Task item:
Answer these questions about the Chlorella article. Mark each answer with the same letter.
(a) In which journal and volume did the article appear?
(b) Which strain of Chlorella sorokiniana was studied?
(c) By about how much did the two bacteria remotely increase the microalga's cell volume?

Document section:
^^^^

Enhanced performance of the microalga Chlorella sorokiniana remotely induced by the plant growth-promoting bacteria Azospirillum brasilense and Bacillus pumilus

• Published in: Scientific reports Vol. 7; no. 1; p. 41310
• Main Authors: Amavizca, Edgar, Bashan, Yoav, Ryu, Choong-Min, Farag, Mohamed A., Bebout, Brad M., de-Bashan, Luz E.
• Format: Journal Article
• Language: English
• Published: London Nature Publishing Group UK 01.02.2017; Nature Publishing Group
• Subjects: 631/326/171/1878; 631/61/168; 64; Acetoin; Algae; Aquatic microorganisms; Azospirillum brasilense - drug effects; Azospirillum brasilense - physiology; Bacillus pumilus - drug effects; Bacillus pumilus - physiology; Bacteria; Biotechnology; Carbohydrate Metabolism - drug effects; Carbohydrates; Carbon dioxide; Carbon Dioxide - metabolism; Cell size; Chlorella - drug effects; Chlorella - growth & development; Chlorella - metabolism; Chlorophyll; Chlorophyll - metabolism; Chlorophyll A; Escherichia coli - metabolism; Humanities and Social Sciences; Lipid Metabolism - drug effects; Lipids; Microalgae; Microalgae - drug effects; Microalgae - growth & development; Microalgae - metabolism; multidisciplinary; Plant growth; Science; Science (multidisciplinary); Volatile Organic Compounds - pharmacology; Volatiles
• ISSN: 2045-2322; 2045-2322
• DOI: 10.1038/srep41310

Remote effects (occurring without physical contact) of two plant growth-promoting bacteria (PGPB) Azospirillum brasilense Cd and Bacilus pumilus ES4 on growth of the green microalga Chlorella sorokiniana UTEX 2714 were studied. The two PGPB remotely enhanced the growth of the microalga, up to six-fold, and its cell volume by about three-fold. In addition to phenotypic changes, both bacteria remotely induced increases in the amounts of total lipids, total carbohydrates, and chlorophyll a in the cells of the microalga, indicating an alteration of the microalga’s physiology. The two bacteria produced large amounts of volatile compounds, including CO 2 , and the known plant growth-promoting volatile 2,3-butanediol and acetoin. Several other volatiles having biological functions in other organisms, as well as numerous volatile compounds with undefined biological roles, were detected. Together, these bacteria-derived volatiles can positively affect growth and metabolic parameters in green microalgae without physical attachment of the bacteria to the microalgae. This is a new paradigm on how PGPB promote growth of microalgae which may serve to improve performance of Chlorella spp. for biotechnological applications.

^^^^

Information shown:
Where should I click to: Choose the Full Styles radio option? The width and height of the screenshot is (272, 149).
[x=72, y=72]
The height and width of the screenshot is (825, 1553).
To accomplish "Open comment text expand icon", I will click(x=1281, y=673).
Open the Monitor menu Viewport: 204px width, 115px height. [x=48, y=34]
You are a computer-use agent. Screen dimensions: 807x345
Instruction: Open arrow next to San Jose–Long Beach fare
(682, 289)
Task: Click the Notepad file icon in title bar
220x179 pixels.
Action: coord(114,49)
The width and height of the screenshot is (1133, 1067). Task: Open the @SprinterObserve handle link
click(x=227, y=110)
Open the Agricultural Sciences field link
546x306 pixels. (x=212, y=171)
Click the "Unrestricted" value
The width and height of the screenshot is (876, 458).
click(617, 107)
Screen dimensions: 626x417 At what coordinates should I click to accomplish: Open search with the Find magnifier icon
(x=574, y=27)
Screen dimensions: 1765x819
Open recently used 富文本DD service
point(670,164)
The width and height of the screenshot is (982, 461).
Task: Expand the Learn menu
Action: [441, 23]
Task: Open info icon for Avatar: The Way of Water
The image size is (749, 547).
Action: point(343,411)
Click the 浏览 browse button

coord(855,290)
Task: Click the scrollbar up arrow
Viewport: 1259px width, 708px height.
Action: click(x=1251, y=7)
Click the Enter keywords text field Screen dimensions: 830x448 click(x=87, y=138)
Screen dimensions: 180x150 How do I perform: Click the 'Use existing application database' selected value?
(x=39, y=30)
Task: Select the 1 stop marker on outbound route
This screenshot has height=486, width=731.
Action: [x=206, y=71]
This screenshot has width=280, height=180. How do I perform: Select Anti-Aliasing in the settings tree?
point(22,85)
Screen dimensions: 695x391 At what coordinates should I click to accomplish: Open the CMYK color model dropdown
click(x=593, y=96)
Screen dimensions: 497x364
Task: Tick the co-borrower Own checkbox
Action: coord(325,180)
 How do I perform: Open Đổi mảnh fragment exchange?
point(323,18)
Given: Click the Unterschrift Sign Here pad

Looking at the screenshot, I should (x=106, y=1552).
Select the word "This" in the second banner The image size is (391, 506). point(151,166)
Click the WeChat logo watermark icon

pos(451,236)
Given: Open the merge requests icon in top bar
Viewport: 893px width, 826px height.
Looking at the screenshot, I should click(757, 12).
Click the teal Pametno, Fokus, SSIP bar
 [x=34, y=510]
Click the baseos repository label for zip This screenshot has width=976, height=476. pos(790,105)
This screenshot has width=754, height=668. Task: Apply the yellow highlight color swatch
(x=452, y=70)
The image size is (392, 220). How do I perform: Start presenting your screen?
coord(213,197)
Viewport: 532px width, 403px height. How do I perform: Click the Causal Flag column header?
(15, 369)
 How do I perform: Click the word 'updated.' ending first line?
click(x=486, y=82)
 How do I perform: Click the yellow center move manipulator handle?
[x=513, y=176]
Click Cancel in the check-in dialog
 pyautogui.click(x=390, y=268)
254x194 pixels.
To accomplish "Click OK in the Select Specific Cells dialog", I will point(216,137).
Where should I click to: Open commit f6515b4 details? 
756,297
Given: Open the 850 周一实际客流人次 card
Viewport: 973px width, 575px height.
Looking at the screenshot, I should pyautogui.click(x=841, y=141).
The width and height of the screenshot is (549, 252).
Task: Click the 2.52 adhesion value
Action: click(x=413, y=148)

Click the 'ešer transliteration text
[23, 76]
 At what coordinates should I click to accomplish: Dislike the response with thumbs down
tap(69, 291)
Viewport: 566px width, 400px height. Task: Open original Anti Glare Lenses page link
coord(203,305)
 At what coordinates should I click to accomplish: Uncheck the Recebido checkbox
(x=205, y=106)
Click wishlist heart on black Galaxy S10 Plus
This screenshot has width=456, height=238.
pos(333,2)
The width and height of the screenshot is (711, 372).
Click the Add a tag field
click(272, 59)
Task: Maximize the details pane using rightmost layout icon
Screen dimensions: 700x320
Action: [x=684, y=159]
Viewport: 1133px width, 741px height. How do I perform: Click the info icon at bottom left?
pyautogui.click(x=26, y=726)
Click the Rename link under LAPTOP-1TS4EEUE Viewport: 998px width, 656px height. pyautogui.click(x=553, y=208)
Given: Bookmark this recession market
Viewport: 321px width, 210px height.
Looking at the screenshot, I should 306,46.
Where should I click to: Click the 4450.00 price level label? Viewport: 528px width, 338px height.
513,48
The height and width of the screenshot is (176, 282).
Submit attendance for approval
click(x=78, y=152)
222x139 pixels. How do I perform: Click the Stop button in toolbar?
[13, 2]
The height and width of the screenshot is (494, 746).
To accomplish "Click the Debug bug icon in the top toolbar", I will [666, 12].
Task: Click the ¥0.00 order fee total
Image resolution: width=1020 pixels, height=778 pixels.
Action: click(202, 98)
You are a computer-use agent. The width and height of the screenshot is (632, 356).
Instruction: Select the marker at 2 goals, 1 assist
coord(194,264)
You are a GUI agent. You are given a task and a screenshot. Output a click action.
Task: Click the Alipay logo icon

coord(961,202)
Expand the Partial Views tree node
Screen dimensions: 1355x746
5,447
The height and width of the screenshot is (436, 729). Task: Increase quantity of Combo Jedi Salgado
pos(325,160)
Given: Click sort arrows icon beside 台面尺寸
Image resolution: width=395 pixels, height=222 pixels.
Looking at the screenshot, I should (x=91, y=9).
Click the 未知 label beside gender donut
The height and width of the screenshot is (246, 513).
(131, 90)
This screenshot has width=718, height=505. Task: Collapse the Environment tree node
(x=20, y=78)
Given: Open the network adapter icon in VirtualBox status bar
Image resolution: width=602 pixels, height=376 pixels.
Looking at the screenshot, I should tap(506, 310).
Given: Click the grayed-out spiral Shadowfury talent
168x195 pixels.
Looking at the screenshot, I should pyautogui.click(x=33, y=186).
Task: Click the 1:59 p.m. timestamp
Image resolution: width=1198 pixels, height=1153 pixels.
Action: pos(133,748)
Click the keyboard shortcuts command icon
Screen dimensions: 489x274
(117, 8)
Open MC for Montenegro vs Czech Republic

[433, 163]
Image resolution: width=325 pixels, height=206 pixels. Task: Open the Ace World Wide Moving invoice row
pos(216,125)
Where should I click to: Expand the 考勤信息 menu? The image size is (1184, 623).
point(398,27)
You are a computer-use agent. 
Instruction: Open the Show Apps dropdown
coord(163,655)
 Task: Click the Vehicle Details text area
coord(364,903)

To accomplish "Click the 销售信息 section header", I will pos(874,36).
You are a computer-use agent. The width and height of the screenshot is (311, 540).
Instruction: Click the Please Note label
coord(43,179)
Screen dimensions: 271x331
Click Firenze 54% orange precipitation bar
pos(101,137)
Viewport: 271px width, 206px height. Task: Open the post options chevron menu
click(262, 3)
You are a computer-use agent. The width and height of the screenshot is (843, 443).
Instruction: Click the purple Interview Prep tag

^^^^

Written solution:
(a) Scientific reports, Vol. 7
(b) UTEX 2714
(c) By about three-fold